A ce titre, la famille a exprimé sa « plus grande reconnaissance à celles et ceux qui, dans l’ombre ou la lumière, anonyme ou personnalité publique, des avocats aux personnels du Consulat général du Maroc à Sidi Bel Abbes, à la tête desquels Monsieur le Consul, Abderrahim Chakir, ont fait montre d’un activisme persistant et d’un dévouement de chaque instant, sans lesquels le retour en terre d’Abdelali n’aurait probablement pas pu voir le jour ».
Par la même occasion, la famille a invité « toutes les personnes désireuses de rendre hommage à la mémoire du défunt à multiplier prières et invocations pieuses en sa faveur, dans le strict respect des traditions religieuses et l’esprit de recueillement qui doit prévaloir désormais ».
Au lendemain du meurtre, le parquet d’Oujda a indiqué se saisir de l’affaire au Maroc, à la demande du Ministère public. Après l’autopsie supervisée par les autorités judiciaires marocaines, les modalités d’inhumation seront rendues publiques par la famille. Dans ce sens, celle-ci, à travers ses avocats, a insisté pour que « les cérémonies liées à l’enterrement se déroulent loin de toute récupération politique ou partisane, ainsi que de toute médiatisation ».
La famille du défunt, liquidé avec Bilal Kissi, a annoncé en septembre dernier avoir saisi le Rapporteur spécial des Nations unies sur les exécutions extrajudiciaires, sommaires ou arbitraires pour mener une enquête. Lors d’une conférence de presse, à ce moment-là, les proches ont fait part de leur désarroi face aux entraves sur le rapatriement de la dépouille du défunt.

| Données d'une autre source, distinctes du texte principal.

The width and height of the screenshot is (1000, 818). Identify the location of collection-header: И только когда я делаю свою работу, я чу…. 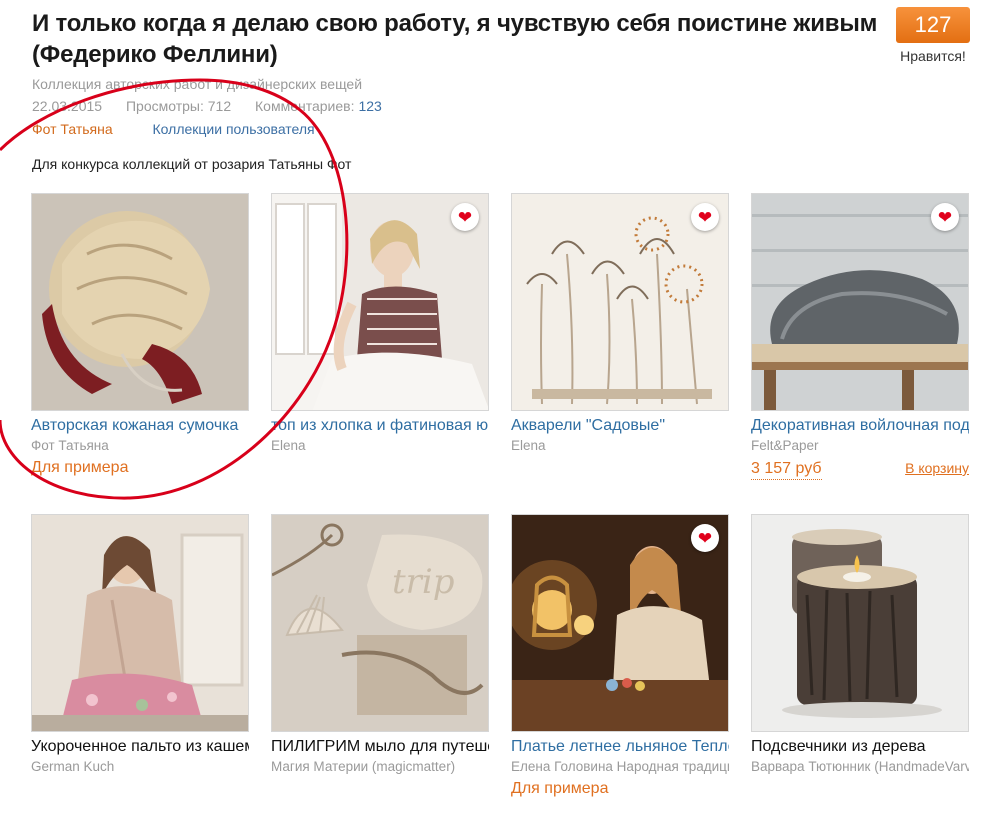
(462, 50).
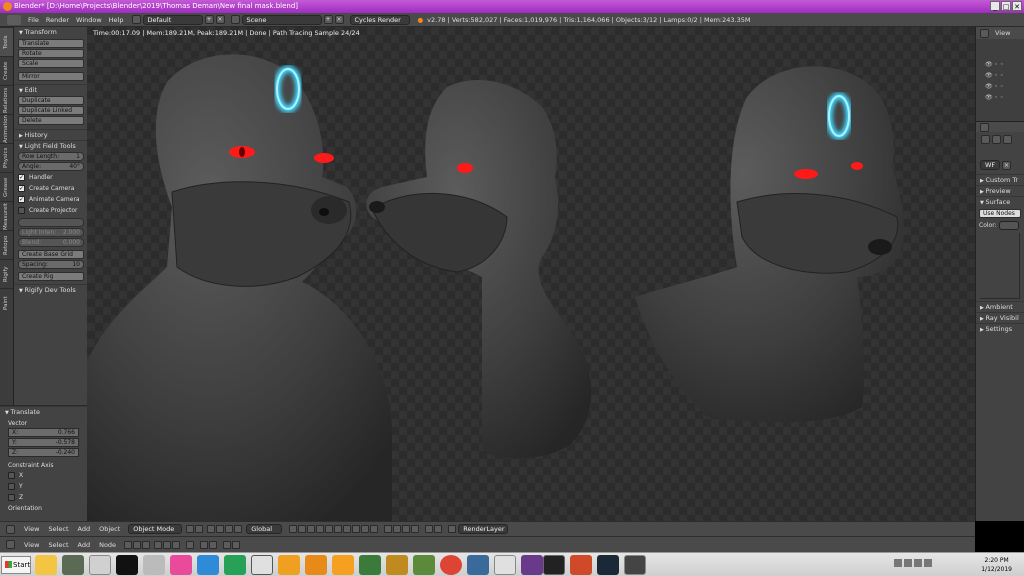 Image resolution: width=1024 pixels, height=576 pixels. I want to click on file-explorer-icon, so click(46, 565).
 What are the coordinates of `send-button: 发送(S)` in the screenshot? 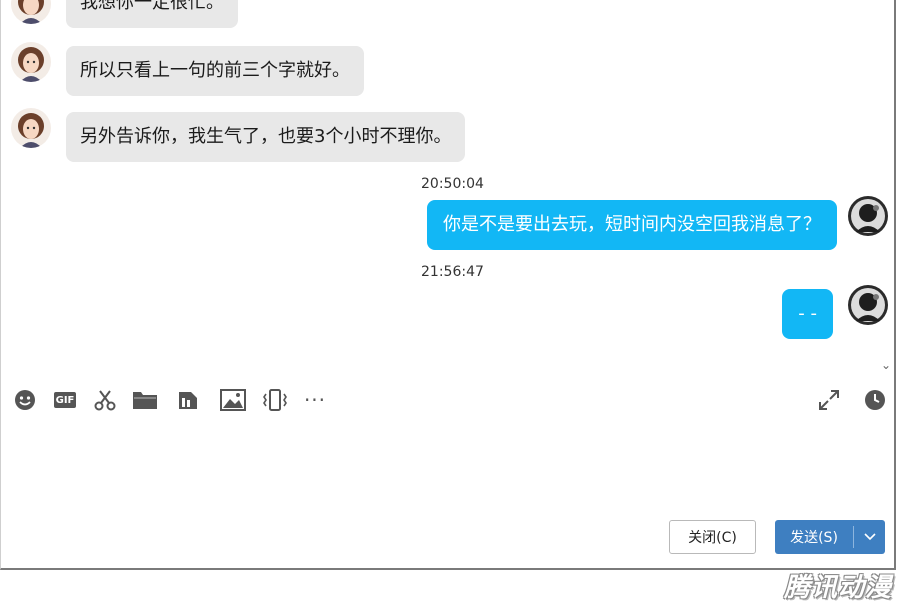 It's located at (814, 537).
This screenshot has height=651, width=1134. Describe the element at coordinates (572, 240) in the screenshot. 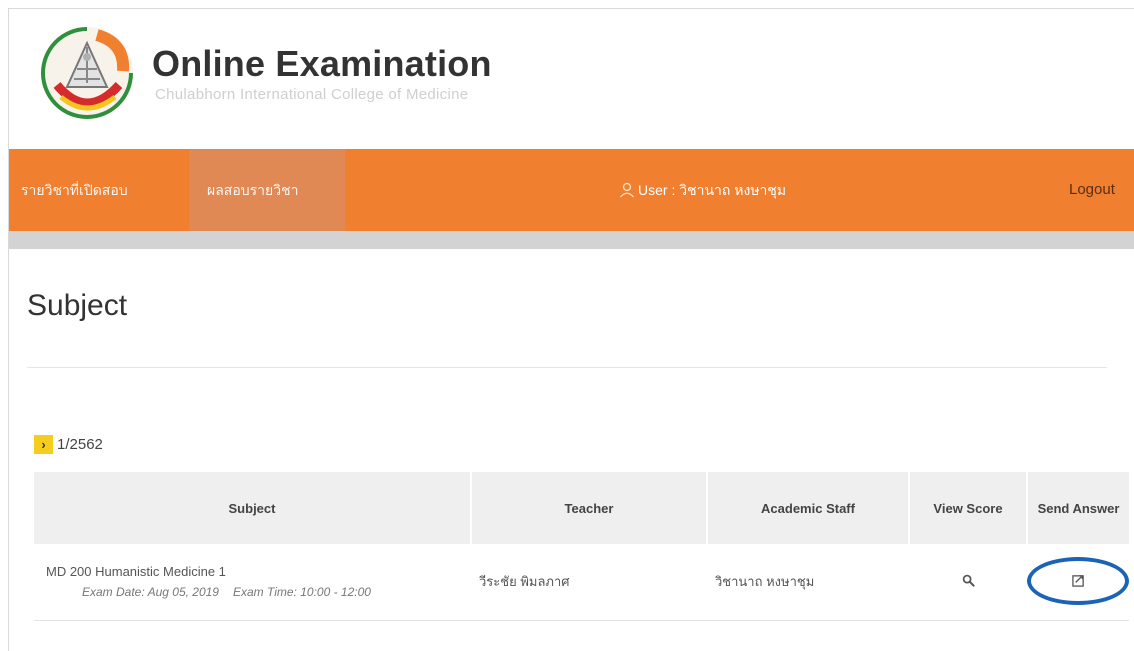

I see `sub-navbar-strip` at that location.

Poussée par les courants marins du côté marocain, la dépouille de Bilal Kissi a été récupérée fin août, puis inhumée dans le pays. Selon les témoignages des proches des estivants, ces derniers s’étaient désorientés en mer, lors d’une sortie en moto aquatique, puis ils se sont trouvés du côté algérien. Ils ont aussi indiqué que les tirs mortels n’avaient pas été précédés de sommation, contrairement aux assertions algériennes. Blessé lors du drame, un troisième ressortissant marocain est toujours détenu en Algérie.